- _WHAT IS REQUIRED_
Lines that include "inside" make up the answer; copy all of them from the data below.

-- RECORDS TO PROCESS follows --

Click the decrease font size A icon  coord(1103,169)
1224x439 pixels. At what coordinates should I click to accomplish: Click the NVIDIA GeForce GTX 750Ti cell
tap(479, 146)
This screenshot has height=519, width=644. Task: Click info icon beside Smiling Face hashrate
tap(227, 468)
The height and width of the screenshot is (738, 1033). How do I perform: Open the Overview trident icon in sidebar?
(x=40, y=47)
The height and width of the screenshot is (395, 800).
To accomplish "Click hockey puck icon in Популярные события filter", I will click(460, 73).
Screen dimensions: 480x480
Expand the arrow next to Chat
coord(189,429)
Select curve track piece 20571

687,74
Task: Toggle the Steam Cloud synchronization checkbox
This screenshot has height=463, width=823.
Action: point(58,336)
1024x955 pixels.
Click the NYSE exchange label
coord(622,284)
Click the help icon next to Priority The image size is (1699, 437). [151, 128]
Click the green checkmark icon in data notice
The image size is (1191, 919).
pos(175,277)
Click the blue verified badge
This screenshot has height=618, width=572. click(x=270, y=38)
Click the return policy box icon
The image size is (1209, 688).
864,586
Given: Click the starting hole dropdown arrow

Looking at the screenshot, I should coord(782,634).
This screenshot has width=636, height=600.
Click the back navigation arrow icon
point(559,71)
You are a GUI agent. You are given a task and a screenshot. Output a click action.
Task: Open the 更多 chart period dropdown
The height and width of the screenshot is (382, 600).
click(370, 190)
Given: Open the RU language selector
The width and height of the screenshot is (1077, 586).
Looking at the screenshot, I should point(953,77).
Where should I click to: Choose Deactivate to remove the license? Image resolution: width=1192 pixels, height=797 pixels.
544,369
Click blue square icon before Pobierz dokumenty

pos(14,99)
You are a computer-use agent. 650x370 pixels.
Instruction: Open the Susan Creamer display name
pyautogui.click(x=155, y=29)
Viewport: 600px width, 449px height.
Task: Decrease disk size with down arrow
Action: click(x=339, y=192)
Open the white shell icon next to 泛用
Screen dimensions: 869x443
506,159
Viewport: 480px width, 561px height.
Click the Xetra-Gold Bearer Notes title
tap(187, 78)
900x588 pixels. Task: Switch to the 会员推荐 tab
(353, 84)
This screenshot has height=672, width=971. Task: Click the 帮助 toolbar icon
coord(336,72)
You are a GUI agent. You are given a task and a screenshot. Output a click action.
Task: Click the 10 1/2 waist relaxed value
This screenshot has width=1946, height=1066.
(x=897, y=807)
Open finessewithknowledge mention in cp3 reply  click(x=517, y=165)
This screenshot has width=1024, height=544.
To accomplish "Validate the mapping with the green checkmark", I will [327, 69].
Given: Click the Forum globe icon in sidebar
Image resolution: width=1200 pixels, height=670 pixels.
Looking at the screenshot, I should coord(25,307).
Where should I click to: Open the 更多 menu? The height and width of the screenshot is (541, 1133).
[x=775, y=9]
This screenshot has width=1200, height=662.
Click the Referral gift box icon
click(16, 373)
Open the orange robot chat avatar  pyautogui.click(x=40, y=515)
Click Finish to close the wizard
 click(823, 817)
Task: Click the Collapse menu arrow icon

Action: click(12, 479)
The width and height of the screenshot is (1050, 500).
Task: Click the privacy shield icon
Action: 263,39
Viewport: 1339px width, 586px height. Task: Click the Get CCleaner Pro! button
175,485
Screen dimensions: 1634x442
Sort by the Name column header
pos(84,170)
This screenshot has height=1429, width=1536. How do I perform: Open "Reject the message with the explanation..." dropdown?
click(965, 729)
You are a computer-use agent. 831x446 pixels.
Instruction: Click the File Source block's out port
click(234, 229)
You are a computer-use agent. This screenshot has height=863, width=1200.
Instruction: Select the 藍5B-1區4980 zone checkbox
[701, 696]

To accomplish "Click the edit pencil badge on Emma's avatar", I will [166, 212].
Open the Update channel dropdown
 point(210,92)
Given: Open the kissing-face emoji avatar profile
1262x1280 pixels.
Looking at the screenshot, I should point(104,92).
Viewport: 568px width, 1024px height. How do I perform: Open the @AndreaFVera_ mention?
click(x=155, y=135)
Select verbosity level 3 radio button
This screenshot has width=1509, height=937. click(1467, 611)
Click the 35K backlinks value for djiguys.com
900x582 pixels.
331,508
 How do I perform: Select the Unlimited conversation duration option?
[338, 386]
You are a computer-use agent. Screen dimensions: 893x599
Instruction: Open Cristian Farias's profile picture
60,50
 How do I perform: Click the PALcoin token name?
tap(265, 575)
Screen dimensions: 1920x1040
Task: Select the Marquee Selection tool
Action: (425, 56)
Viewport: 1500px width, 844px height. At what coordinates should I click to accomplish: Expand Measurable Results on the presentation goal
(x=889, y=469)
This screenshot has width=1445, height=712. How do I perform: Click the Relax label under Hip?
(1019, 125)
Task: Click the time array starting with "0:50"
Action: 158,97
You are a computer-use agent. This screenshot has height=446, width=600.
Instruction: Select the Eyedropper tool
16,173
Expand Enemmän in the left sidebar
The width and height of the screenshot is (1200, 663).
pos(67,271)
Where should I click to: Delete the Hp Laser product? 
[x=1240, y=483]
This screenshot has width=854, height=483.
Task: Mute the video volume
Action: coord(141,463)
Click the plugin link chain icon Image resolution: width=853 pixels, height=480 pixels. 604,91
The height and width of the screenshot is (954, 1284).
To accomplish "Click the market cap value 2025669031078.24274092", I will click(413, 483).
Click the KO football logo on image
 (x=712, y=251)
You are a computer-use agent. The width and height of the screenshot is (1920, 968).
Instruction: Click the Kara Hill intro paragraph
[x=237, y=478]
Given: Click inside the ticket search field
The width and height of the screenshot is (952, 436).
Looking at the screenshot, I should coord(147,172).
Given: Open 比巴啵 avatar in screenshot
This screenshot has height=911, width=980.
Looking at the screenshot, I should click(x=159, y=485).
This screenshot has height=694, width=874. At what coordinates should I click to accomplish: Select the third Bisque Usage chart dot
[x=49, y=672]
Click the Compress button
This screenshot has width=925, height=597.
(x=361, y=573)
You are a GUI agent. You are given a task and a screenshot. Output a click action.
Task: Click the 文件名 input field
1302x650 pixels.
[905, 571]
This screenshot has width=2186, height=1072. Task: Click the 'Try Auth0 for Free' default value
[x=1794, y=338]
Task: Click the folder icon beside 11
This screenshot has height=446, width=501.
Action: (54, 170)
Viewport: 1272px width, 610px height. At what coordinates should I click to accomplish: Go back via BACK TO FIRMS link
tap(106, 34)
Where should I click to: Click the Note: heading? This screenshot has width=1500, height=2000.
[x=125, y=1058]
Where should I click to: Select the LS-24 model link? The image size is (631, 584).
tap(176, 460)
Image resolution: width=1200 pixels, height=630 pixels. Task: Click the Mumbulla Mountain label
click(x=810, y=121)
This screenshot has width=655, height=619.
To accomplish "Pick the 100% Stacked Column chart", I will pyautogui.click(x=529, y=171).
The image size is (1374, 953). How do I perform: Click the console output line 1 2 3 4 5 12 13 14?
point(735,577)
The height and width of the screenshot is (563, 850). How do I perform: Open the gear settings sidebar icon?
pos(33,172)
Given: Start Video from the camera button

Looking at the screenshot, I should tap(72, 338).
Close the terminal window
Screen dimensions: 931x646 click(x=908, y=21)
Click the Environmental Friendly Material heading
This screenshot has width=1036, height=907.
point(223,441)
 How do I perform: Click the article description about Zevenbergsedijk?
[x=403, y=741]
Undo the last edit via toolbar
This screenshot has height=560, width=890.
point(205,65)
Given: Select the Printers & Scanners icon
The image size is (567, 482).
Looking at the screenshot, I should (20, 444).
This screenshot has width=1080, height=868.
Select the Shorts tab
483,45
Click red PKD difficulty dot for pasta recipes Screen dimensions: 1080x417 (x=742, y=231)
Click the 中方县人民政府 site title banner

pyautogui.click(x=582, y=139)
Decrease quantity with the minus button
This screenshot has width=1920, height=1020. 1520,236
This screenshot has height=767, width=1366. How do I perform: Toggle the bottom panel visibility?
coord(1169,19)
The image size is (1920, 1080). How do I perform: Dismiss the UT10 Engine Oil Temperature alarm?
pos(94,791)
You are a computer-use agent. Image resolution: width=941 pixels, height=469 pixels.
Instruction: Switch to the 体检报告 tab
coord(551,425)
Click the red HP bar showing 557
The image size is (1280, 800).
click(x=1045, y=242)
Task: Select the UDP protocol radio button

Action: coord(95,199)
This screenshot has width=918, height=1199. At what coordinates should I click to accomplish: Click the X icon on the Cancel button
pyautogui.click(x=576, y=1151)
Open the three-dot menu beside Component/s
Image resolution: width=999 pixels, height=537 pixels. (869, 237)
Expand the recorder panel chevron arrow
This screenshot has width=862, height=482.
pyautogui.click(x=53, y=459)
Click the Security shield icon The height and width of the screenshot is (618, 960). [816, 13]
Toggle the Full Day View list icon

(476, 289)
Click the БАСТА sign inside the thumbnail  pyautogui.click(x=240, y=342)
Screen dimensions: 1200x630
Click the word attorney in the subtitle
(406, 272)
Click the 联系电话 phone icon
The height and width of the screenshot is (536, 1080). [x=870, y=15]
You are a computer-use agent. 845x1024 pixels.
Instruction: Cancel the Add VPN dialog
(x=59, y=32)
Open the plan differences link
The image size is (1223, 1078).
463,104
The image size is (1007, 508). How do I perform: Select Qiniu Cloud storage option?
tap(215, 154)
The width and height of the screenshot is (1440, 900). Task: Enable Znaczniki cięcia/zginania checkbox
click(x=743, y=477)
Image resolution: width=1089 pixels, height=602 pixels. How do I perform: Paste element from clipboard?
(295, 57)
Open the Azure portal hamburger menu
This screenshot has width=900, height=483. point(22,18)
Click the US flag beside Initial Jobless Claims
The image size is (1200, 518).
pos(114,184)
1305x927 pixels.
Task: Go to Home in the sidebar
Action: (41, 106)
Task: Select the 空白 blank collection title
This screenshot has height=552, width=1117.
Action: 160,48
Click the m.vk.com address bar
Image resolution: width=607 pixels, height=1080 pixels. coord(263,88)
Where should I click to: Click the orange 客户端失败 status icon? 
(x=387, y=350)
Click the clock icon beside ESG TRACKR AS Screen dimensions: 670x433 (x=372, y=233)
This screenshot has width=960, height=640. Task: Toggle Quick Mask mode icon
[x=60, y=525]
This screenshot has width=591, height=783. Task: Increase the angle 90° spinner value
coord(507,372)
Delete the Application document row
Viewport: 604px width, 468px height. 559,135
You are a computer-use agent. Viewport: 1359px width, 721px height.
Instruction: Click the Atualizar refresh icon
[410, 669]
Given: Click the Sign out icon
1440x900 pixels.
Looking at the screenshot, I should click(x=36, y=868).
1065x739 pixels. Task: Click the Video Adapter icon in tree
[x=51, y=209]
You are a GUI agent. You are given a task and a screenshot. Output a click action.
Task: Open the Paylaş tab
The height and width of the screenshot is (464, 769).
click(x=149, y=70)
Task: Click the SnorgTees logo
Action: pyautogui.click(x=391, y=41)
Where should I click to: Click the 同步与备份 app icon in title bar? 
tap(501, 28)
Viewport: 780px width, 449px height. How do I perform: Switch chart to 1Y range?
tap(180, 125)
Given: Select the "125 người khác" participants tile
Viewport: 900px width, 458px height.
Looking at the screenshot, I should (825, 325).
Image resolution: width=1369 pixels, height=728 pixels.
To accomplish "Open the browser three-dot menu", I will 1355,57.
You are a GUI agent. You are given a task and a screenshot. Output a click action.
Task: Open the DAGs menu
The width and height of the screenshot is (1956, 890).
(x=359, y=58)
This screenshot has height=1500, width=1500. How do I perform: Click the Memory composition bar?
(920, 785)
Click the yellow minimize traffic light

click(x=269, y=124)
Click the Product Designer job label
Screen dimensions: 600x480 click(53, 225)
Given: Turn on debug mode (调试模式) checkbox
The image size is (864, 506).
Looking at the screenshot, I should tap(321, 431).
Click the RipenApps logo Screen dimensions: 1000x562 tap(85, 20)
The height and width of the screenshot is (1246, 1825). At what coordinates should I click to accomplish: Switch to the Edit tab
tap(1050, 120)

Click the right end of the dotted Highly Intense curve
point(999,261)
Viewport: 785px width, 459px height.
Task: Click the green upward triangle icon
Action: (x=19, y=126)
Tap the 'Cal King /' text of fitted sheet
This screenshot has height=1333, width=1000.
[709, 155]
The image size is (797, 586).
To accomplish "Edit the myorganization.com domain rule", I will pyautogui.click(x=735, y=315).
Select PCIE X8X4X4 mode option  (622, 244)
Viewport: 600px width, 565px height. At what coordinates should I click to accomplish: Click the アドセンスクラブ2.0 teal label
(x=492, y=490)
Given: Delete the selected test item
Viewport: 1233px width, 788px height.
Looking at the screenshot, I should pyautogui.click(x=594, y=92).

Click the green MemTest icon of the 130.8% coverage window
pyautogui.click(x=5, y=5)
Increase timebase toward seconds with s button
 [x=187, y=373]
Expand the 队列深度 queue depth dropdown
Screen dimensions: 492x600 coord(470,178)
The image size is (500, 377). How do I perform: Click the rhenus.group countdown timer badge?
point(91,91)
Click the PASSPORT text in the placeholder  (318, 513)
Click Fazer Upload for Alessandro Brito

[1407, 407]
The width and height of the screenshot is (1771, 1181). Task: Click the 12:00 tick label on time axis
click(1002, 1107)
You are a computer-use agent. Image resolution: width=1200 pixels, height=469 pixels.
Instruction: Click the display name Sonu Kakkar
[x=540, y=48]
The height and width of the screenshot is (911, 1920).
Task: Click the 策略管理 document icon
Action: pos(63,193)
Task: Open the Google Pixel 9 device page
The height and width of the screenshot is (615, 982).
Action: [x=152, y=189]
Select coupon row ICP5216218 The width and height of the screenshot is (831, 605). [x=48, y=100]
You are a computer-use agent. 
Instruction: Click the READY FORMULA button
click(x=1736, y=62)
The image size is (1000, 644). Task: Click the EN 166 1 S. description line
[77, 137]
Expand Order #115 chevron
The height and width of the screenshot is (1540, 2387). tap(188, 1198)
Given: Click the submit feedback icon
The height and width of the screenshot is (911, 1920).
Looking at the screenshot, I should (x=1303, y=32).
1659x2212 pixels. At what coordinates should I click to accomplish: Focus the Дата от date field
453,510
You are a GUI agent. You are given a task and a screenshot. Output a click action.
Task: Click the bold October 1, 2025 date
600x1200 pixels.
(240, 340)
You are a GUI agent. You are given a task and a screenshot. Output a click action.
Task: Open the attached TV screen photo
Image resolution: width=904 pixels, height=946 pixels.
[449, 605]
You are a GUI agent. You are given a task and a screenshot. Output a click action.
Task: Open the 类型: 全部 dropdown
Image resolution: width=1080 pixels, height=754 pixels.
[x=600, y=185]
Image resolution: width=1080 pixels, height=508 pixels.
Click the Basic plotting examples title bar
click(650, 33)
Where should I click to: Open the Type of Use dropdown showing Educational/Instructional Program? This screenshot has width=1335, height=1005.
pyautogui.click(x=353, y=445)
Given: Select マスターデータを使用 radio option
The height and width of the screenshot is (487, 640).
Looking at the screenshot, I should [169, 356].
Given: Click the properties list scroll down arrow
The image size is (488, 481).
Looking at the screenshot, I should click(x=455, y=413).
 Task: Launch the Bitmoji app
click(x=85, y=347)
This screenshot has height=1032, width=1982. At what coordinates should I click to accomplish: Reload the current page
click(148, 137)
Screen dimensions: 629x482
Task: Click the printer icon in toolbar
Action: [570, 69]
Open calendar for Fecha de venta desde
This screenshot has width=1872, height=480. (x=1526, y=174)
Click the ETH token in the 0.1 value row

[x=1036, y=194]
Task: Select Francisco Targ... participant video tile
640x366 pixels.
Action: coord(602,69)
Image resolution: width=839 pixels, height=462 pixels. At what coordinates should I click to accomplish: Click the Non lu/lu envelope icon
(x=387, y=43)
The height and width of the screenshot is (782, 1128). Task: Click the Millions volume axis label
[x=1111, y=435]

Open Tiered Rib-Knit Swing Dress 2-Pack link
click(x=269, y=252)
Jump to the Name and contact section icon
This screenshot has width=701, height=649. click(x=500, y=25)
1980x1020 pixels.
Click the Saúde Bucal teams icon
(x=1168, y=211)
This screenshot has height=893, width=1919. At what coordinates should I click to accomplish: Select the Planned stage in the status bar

-- RECORDS TO PROCESS concluded --

- _EXERCISE RESULT_
Given: Click inside the ticket search field
Click the БАСТА sign inside the thumbnail  pyautogui.click(x=240, y=342)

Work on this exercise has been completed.